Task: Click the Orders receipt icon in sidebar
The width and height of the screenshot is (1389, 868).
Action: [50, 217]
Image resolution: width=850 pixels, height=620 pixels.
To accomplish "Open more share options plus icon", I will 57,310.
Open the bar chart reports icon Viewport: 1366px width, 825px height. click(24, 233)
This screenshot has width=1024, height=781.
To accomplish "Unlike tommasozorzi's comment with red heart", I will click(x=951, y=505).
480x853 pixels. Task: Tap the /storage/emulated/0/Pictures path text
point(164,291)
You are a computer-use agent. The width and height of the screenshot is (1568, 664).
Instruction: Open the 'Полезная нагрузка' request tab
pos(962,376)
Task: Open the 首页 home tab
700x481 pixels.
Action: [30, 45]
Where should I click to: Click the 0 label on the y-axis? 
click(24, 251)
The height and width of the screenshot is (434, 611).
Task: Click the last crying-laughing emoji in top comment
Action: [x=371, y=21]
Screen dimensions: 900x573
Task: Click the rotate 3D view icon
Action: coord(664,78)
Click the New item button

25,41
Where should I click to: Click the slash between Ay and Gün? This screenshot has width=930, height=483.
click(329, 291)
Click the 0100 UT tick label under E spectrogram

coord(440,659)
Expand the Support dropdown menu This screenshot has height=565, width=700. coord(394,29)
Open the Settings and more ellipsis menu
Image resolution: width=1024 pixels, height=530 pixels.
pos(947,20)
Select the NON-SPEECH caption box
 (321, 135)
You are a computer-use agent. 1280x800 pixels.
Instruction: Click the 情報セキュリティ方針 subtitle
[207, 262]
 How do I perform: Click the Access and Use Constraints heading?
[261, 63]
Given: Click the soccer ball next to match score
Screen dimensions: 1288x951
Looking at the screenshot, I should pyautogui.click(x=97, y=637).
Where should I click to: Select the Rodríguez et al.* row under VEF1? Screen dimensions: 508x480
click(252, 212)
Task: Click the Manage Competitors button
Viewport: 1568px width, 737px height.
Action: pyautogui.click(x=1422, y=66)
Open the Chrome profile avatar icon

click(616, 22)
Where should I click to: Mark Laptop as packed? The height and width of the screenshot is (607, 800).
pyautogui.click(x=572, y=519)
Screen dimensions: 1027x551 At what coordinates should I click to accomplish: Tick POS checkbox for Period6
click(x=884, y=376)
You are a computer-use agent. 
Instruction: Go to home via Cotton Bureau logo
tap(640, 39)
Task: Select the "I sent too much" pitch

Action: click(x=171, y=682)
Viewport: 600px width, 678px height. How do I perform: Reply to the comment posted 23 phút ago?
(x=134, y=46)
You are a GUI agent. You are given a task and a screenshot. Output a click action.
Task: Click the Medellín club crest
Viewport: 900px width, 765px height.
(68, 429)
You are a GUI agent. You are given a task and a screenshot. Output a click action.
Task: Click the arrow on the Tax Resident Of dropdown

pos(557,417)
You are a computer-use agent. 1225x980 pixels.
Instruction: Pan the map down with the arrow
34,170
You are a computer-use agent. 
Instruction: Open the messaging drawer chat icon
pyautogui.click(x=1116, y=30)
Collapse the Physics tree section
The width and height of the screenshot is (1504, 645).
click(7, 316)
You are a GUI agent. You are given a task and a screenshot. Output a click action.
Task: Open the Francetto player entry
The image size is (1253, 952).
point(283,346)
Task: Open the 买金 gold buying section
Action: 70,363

### About this exercise
Give back the whole listing. Match it exactly.

### Response to this exercise
Task: Click the Orders receipt icon in sidebar
The width and height of the screenshot is (1389, 868).
Action: [50, 217]
Image resolution: width=850 pixels, height=620 pixels.
To accomplish "Open more share options plus icon", I will 57,310.
Open the bar chart reports icon Viewport: 1366px width, 825px height. click(24, 233)
This screenshot has width=1024, height=781.
To accomplish "Unlike tommasozorzi's comment with red heart", I will click(x=951, y=505).
480x853 pixels. Task: Tap the /storage/emulated/0/Pictures path text
point(164,291)
You are a computer-use agent. The width and height of the screenshot is (1568, 664).
Instruction: Open the 'Полезная нагрузка' request tab
pos(962,376)
Task: Open the 首页 home tab
700x481 pixels.
Action: [30, 45]
Where should I click to: Click the 0 label on the y-axis? 
click(24, 251)
The height and width of the screenshot is (434, 611).
Task: Click the last crying-laughing emoji in top comment
Action: [x=371, y=21]
Screen dimensions: 900x573
Task: Click the rotate 3D view icon
Action: coord(664,78)
Click the New item button

25,41
Where should I click to: Click the slash between Ay and Gün? This screenshot has width=930, height=483.
click(329, 291)
Click the 0100 UT tick label under E spectrogram

coord(440,659)
Expand the Support dropdown menu This screenshot has height=565, width=700. coord(394,29)
Open the Settings and more ellipsis menu
Image resolution: width=1024 pixels, height=530 pixels.
pos(947,20)
Select the NON-SPEECH caption box
 (321, 135)
You are a computer-use agent. 1280x800 pixels.
Instruction: Click the 情報セキュリティ方針 subtitle
[207, 262]
 How do I perform: Click the Access and Use Constraints heading?
[261, 63]
Given: Click the soccer ball next to match score
Screen dimensions: 1288x951
Looking at the screenshot, I should pyautogui.click(x=97, y=637).
Where should I click to: Select the Rodríguez et al.* row under VEF1? Screen dimensions: 508x480
click(252, 212)
Task: Click the Manage Competitors button
Viewport: 1568px width, 737px height.
Action: pyautogui.click(x=1422, y=66)
Open the Chrome profile avatar icon

click(616, 22)
Where should I click to: Mark Laptop as packed? The height and width of the screenshot is (607, 800).
pyautogui.click(x=572, y=519)
Screen dimensions: 1027x551 At what coordinates should I click to accomplish: Tick POS checkbox for Period6
click(x=884, y=376)
You are a computer-use agent. 
Instruction: Go to home via Cotton Bureau logo
tap(640, 39)
Task: Select the "I sent too much" pitch

Action: click(x=171, y=682)
Viewport: 600px width, 678px height. How do I perform: Reply to the comment posted 23 phút ago?
(x=134, y=46)
You are a GUI agent. You are given a task and a screenshot. Output a click action.
Task: Click the Medellín club crest
Viewport: 900px width, 765px height.
(68, 429)
You are a GUI agent. You are given a task and a screenshot. Output a click action.
Task: Click the arrow on the Tax Resident Of dropdown

pos(557,417)
You are a computer-use agent. 1225x980 pixels.
Instruction: Pan the map down with the arrow
34,170
You are a computer-use agent. 
Instruction: Open the messaging drawer chat icon
pyautogui.click(x=1116, y=30)
Collapse the Physics tree section
The width and height of the screenshot is (1504, 645).
click(7, 316)
You are a GUI agent. You are given a task and a screenshot. Output a click action.
Task: Open the Francetto player entry
The image size is (1253, 952).
point(283,346)
Task: Open the 买金 gold buying section
Action: 70,363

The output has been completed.